# solar panel to rv battery



## Bottoms Up (Feb 19, 2020)

Just wondering if anyone had a picture or two on how you hooked your solar panel up to your 12 volt battery on your rv. How you mounted it. What you mounted it too. Where not to mount. You know, the normal questions. Thanks in advance./


----------



## mavrik (Mar 10, 2010)

I know you need a controller to hook it up. Most of the time the panels are mounted on the roof. My RV came set up for them, but for our use we decided not to go with them.


----------



## Bottoms Up (Feb 19, 2020)

mavrik said:


> I know you need a controller to hook it up. Most of the time the panels are mounted on the roof. My RV came set up for them, but for our use we decided not to go with them.

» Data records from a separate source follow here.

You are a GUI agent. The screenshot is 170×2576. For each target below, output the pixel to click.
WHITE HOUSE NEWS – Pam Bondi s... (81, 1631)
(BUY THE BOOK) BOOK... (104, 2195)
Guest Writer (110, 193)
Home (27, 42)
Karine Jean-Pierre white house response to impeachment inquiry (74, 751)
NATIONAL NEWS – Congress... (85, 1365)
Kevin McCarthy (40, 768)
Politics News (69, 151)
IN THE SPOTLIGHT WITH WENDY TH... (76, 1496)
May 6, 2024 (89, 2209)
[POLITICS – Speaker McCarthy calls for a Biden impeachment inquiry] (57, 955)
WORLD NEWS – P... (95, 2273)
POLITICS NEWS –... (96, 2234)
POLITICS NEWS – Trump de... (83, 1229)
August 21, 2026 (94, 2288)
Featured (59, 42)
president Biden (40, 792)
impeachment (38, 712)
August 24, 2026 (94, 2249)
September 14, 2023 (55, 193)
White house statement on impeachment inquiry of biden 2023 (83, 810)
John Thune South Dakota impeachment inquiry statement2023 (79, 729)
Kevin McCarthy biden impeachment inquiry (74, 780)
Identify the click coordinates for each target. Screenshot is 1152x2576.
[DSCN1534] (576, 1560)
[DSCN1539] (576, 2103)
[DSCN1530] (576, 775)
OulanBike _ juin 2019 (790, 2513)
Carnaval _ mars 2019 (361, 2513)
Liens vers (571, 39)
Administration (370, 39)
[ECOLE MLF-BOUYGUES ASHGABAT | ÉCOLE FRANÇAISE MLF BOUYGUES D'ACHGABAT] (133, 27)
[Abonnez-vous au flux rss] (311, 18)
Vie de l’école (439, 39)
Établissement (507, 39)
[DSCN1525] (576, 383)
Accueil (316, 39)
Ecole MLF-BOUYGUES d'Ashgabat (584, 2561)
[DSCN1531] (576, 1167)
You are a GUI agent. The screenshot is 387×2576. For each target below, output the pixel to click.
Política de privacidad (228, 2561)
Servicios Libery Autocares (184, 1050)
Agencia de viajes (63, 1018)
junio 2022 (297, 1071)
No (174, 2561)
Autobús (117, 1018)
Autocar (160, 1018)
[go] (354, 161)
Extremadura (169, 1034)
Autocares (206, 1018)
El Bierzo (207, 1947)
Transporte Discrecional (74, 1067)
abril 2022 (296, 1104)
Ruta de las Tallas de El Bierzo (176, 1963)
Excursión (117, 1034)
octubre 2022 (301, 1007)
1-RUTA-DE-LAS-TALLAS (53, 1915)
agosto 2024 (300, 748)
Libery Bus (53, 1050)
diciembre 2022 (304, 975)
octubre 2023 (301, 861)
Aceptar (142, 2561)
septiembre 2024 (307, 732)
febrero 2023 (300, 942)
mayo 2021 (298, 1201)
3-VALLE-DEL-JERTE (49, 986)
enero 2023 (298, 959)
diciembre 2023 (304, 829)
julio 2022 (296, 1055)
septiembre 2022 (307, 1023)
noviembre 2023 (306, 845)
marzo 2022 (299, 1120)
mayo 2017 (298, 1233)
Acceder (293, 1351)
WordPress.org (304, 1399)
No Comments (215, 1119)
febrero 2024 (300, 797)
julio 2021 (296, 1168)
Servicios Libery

This bit of information was exactly why i made this post. I had no idea I would need one. I watched a youtube video on them to see what the purpose was. Makes since now that I know what they do. Thanks for the tip.


----------



## fluffy (Feb 2, 2014)

*solar*

solar panels are good if you're going somewhere cool but not too cool and are off grid. camping in most places in texas you want AC then you'll want either hookups or generator


----------



## Bottoms Up (Feb 19, 2020)

fluffy said:


> solar panels are good if you're going somewhere cool but not too cool and are off grid. camping in most places in texas you want AC then you'll want either hookups or generator


The Only reason i'm wanting a solar panel is to keep my battery charged when i'm not using the trailer. I refuse to go anywhere where there is no power or sewer and running water.


----------



## mavrik (Mar 10, 2010)

When I still had a trailer, I bought a cheap solar charger from Harbour Freight and hooked it directly to the battery. I turned the battery disconnect off and it kept the battery charged.


----------